There won't be jobs for everyone, which means that the social-democrat arrangement for stabilizing capitalism's tendency towards the accumulation of wealth and subsequent demand crisis is finished.
I don't think that there is even a margin to go through another iteration of collapse-rebuilding of the capitalist system. Once it crumbles - as it is right on course to do - it'll have to be replaced with
something else. There is no way to to effectively manage a "service economy" under a capitalist system. Capitalist economy was
planned as much as communism was, that's how it was stable: companies planned ahead for investment and for recouping it, governments taxed them, planned its own spending and politically arbitrated wages and consumption while keeping high employment. Nothing from that system works any more. The shift to services wrecked the whole system of balances.Unrestricted international trade worsened the situation, but I believe that the shift to services would eventually be fatal by itself, it'd only have taken a little longer.

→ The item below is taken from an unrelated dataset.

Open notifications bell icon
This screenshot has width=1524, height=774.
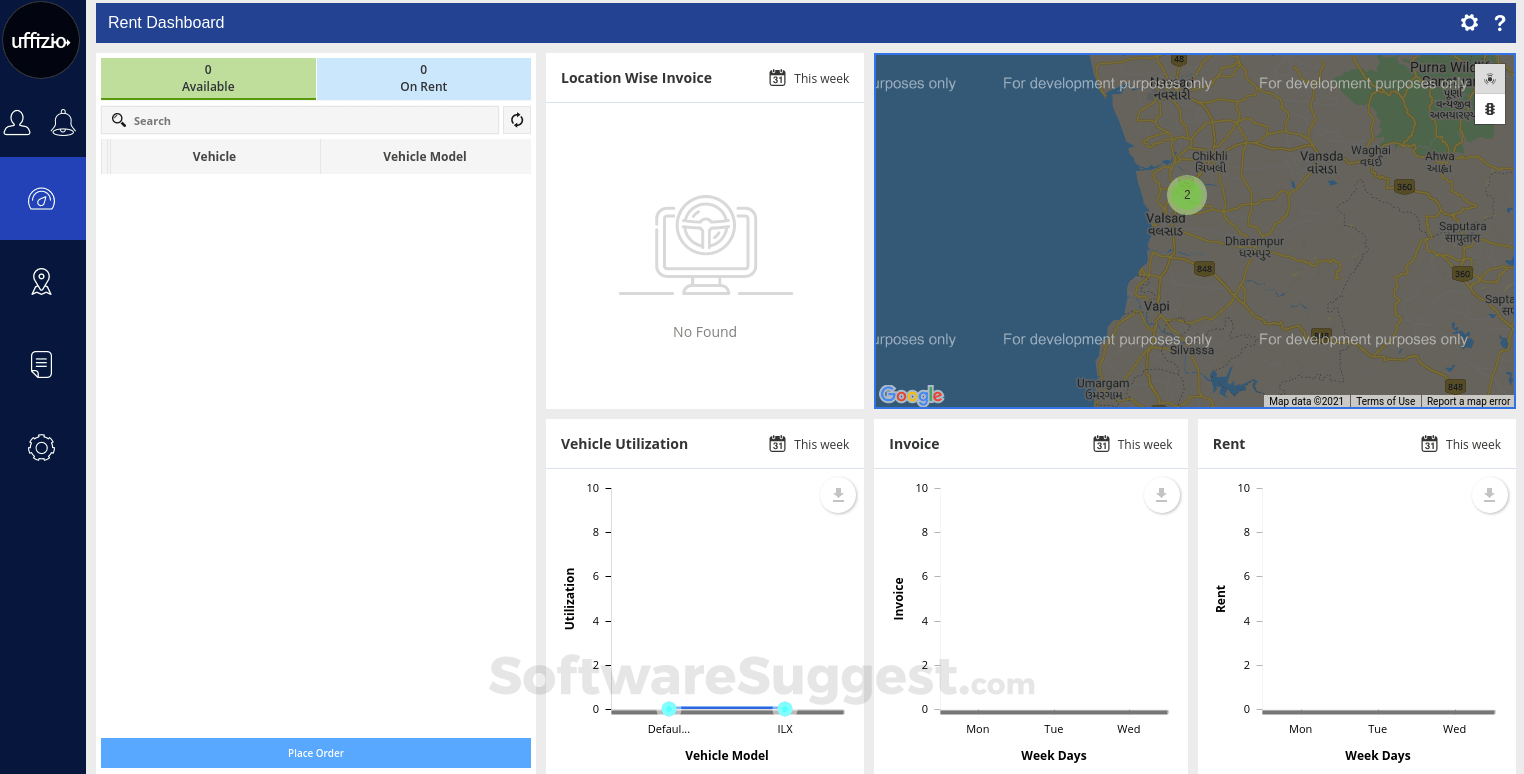(x=63, y=122)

The service sector now moves most of the wealth and provides most jobs, but people's wants of services are fickle, planning too often goes wrong. Thus businesses rise a fall too fast, jobs are uncertain, and private finance failed to mitigate the risk of that - its instruments to supposedly do it have only added more instability!
That is why socialism and communism are not on many minds - it's a
service economy problem, and Marx
apparently wrote only about an industrial economy. That's a wrong perception: Marx diagnosed the economic problem of capitalism correctly (in one word: accumulation), but all the famous
subsequent work built on his analysis of capitalism has assumed an industrial society. Thus all
standard (tried) "socialist" answers seem inappropriate and the ruling elites dismiss them. Though they certainly are desperate to find some exit!
That exit will have to be
some form of socialism, in that finance must become a public service and capital profits must cease to be accumulated solely by the nominal owners and by the controllers of businesses. But there's no packaged solution to do it, and it looks like too radical a departure from the present way of running things. It'll take a few years for someone to come up with a "general theory of the services economy", and
then it'll be eagerly embraced and applied by desperate governments all around.